* [About this task]: Please copy exactly the lines from the one containing "Given: View the harbor boats painting image" to the end of the entries, both included, and nothing else. Omit every picture.

[Saved entries]
——————
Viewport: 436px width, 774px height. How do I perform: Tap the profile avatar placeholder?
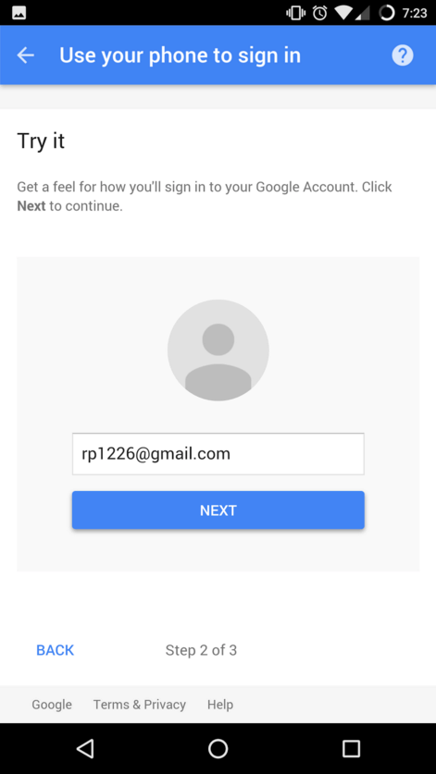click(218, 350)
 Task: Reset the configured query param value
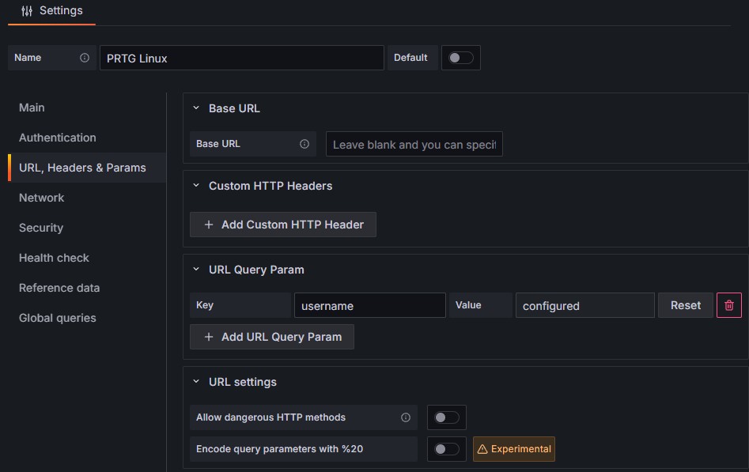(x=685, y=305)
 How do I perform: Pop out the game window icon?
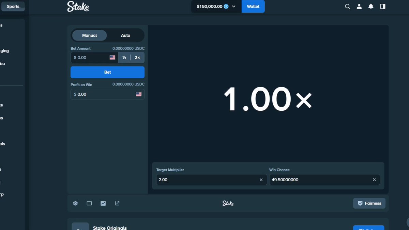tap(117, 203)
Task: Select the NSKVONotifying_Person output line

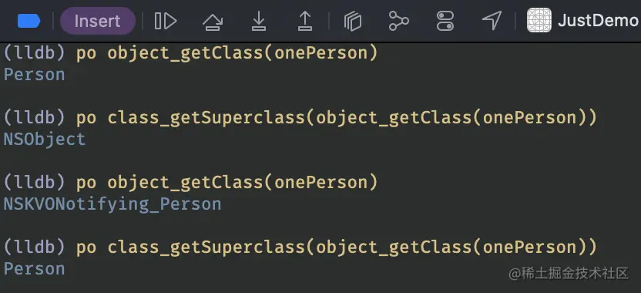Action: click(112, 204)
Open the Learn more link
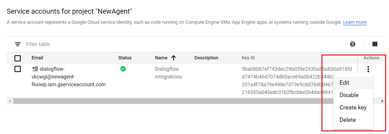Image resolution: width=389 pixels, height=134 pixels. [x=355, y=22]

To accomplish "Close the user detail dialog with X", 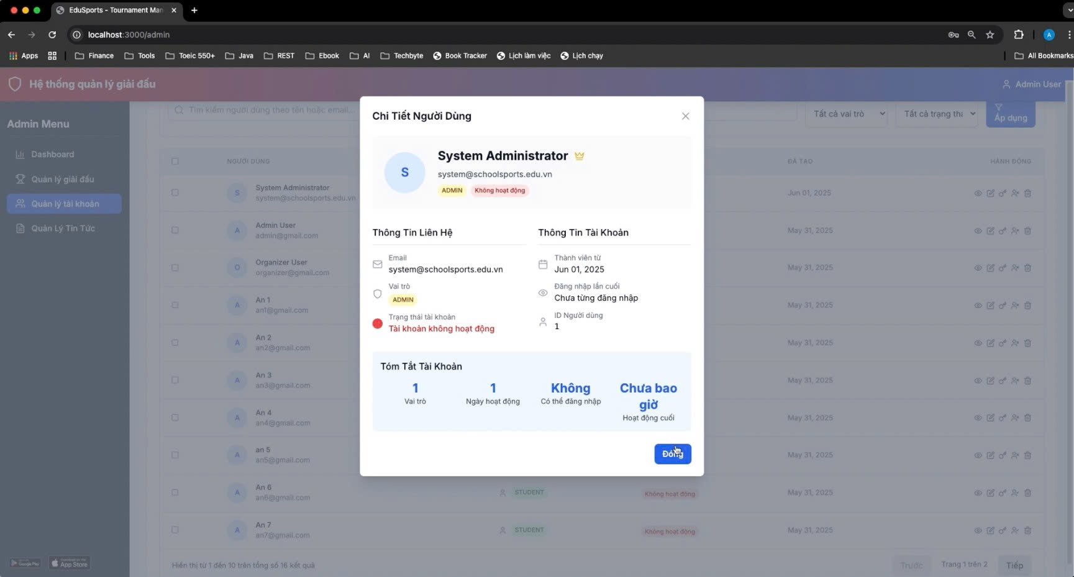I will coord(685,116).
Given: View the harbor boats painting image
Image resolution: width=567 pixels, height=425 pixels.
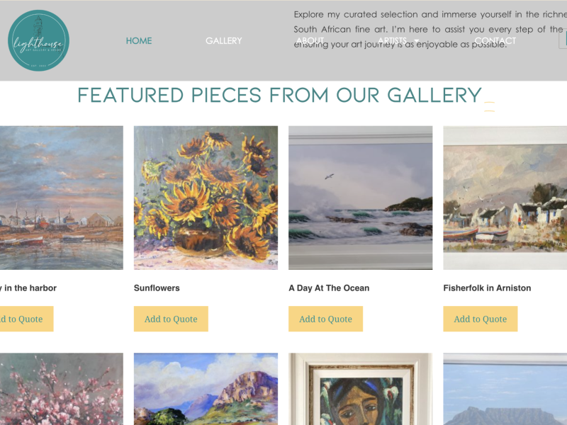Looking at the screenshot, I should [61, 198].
——————
* [Answer to this task]:
Given: View the harbor boats painting image
Image resolution: width=567 pixels, height=425 pixels.
Looking at the screenshot, I should [61, 198].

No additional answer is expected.